I just let myself use AI on non-critical software. Personal projects and projects without deadline or high quality standards.

If it uses anything I don't know, some tech I hadn't grasped yet, I do a markdown conversation summary and make sure to include technical solutions overview. I then shove that into note software for later and, at a convenient time, use that in study mode to make sure I understand implications of whatever AI chose. I'm mostly a backend developer and this has been a great html+css primer for me.

578_Observer|2 months ago

It is not bad. It is mastery.

You are treating the AI not as a tool, but as a "Material" (like wood or stone).

A master carpenter works with the grain of the wood, not against it. You are adapting your architectural style to the grain of the AI model to get the best result.

That is exactly what an Architect should do. Don't force the old rules (DRY) on a new material.

uaas|2 months ago

First I thought CC wrote all its code, but it’s about the engineer’s contributions to CC, which is quite different.

outside1234|2 months ago

I mean, that’s possible, but the more interesting datapoint would be “and then how much did you have to delete and/or redo because it was slop”

izacus|2 months ago

Cool, the person who financially benefits from hyping AI is hyping AI.

What's with the ad here though?

cube00|2 months ago

The tweet from Dec 24 was interesting, why is Boris only now deciding to engage?

I refuse to believe real AI conversations of any value are happening on X.

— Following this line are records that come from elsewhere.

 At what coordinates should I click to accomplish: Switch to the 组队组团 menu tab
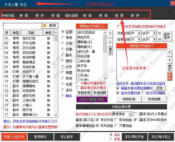pos(71,16)
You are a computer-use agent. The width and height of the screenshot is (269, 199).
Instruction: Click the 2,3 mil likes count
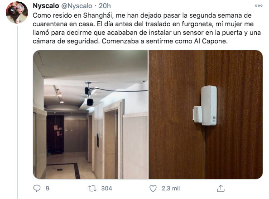(171, 189)
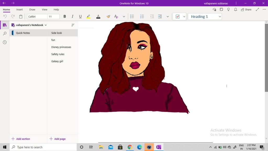This screenshot has width=268, height=151.
Task: Toggle underline formatting
Action: pos(80,17)
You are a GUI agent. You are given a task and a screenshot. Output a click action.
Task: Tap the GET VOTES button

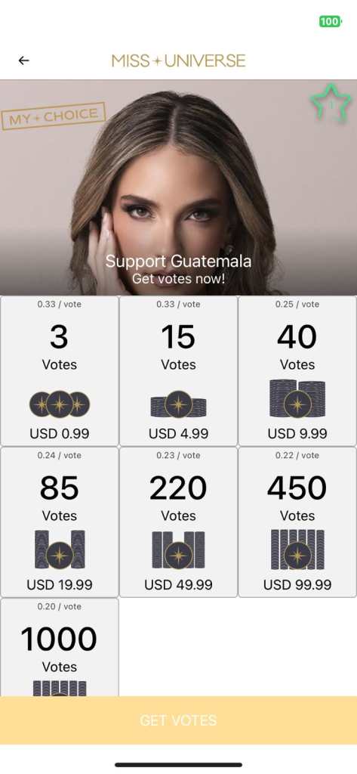[x=178, y=720]
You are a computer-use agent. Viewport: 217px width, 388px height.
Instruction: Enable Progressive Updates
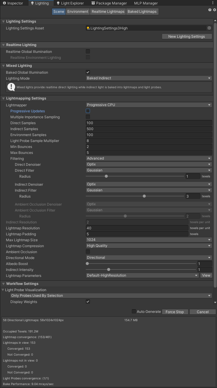pos(88,111)
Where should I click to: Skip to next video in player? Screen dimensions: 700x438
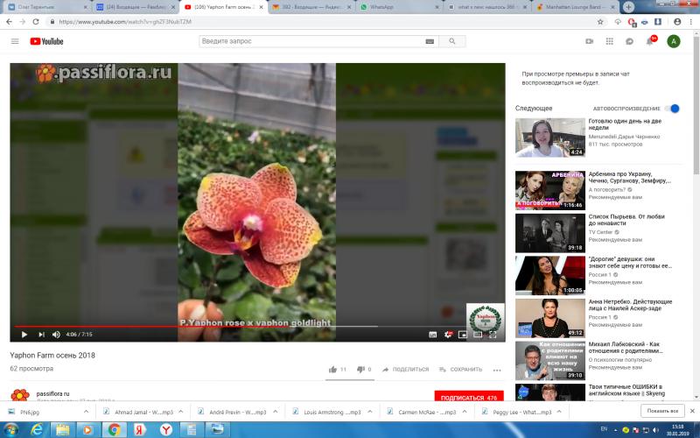(x=40, y=334)
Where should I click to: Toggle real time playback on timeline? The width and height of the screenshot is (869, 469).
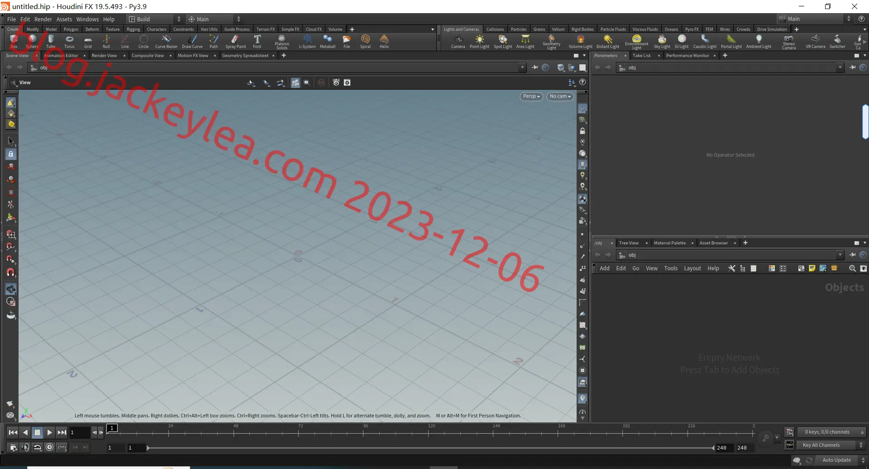click(49, 447)
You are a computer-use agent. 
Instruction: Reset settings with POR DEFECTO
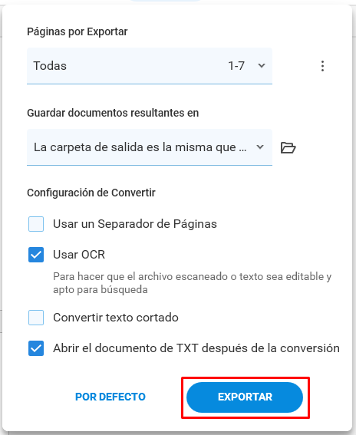(110, 397)
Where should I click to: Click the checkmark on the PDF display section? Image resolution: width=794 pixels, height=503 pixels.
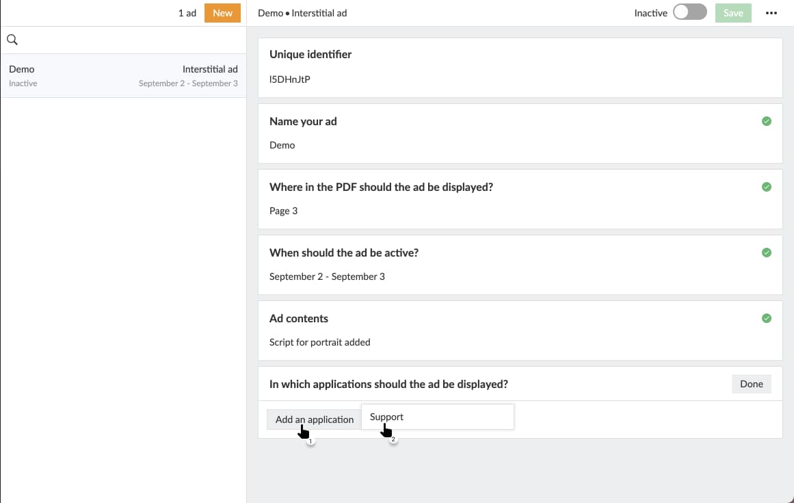(x=766, y=186)
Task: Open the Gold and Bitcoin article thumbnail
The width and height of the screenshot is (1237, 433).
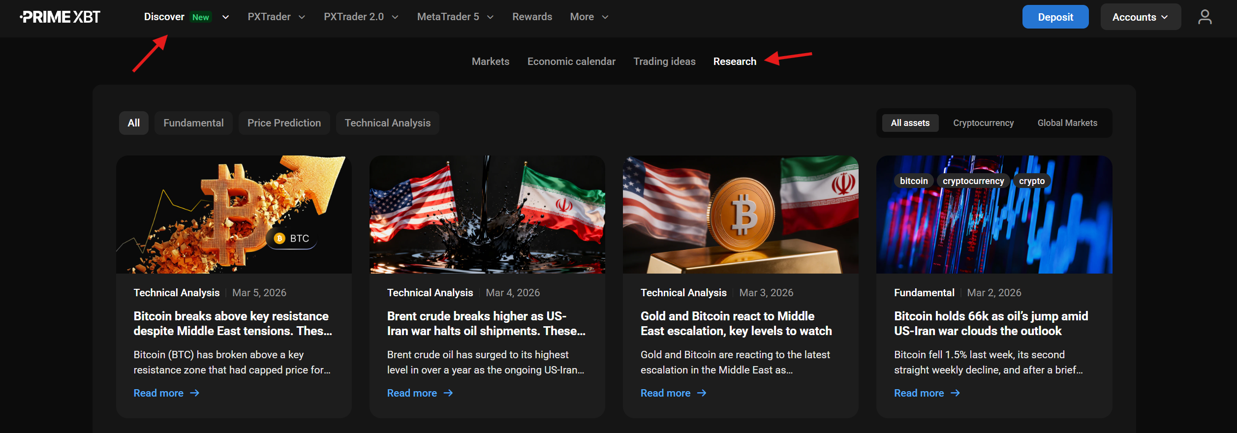Action: tap(741, 215)
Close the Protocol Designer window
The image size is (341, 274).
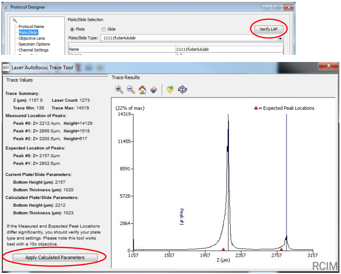pyautogui.click(x=289, y=7)
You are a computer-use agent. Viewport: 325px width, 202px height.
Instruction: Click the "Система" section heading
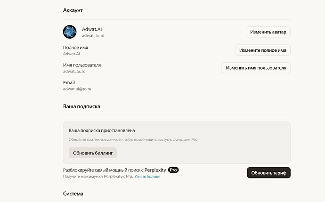click(x=73, y=194)
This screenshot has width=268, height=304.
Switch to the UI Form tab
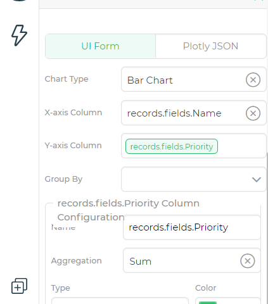pos(100,46)
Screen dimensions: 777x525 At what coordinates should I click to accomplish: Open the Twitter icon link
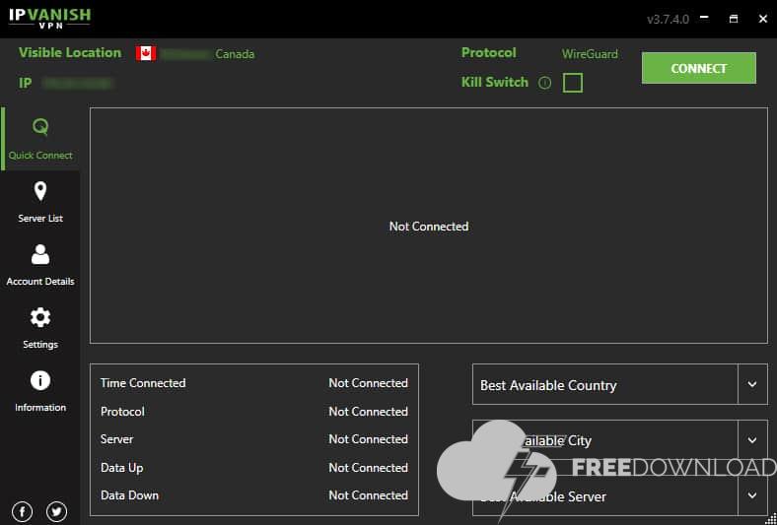coord(56,511)
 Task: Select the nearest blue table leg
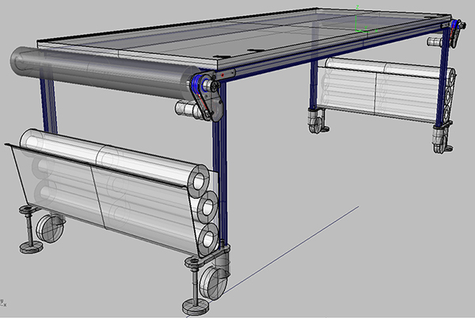pos(220,174)
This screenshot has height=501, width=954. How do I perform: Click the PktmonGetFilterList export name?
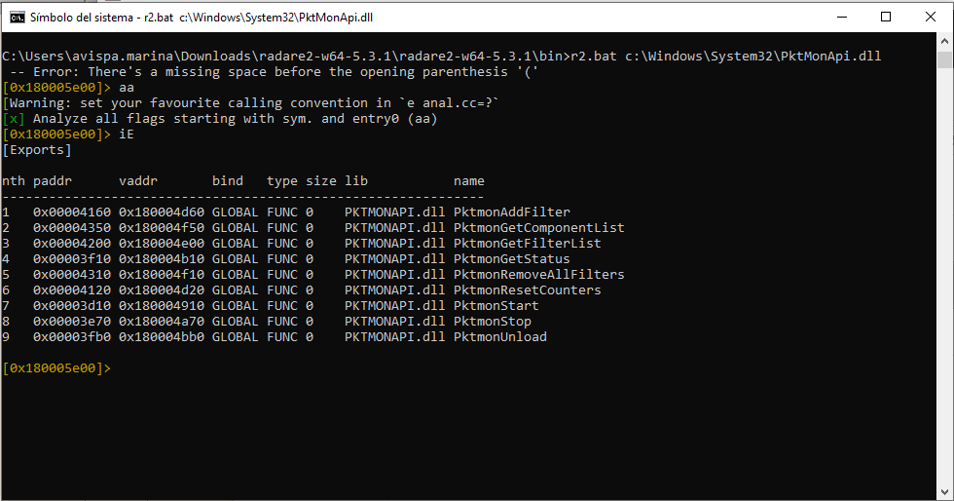[x=527, y=243]
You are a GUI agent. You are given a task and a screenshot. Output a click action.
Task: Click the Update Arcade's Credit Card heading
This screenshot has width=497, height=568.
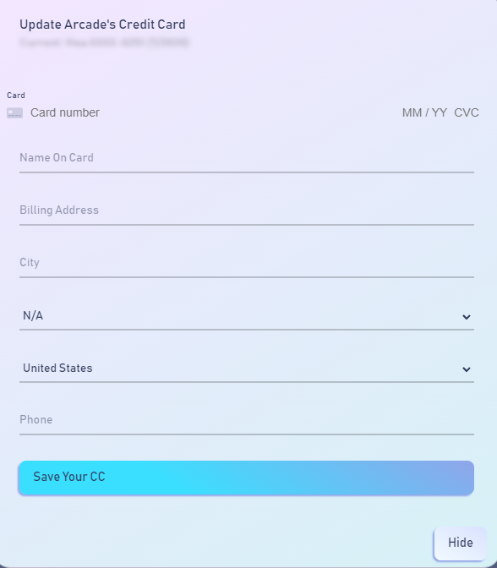tap(102, 25)
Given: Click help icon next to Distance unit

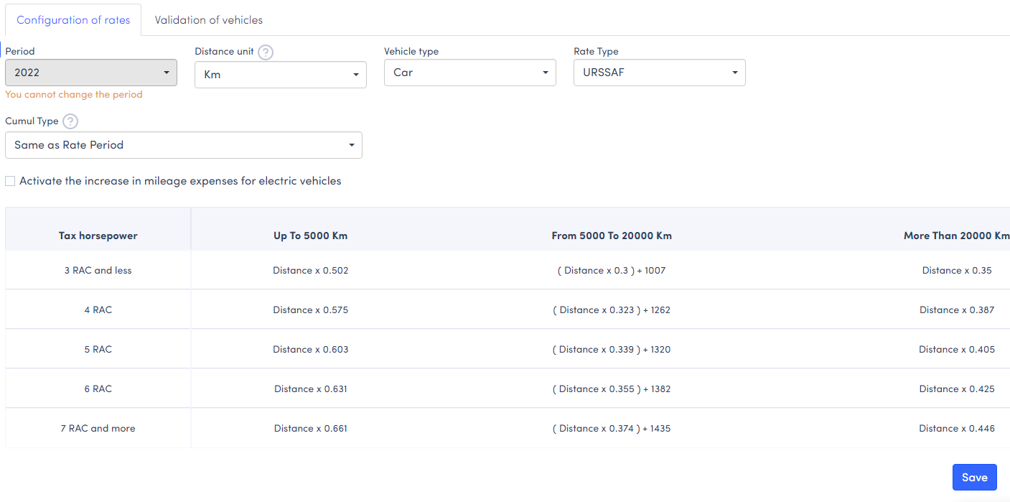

Hi I'm Boris and I work on Claude Code. I am going to start being more active here on X, since there are a lot of AI and coding related convos happening here.

https://xcancel.com/bcherny/status/2003916001851686951

deafpolygon|2 months ago

does that count as self-hosting?

binaryturtle|2 months ago

IMHO it's very misleading to claim that some LLM wrote all the code, if it's just a compression of thousands of peoples' codes that lead to this very LLM even having something to output.

throw-the-towel|2 months ago

Is a human engineer not the same way?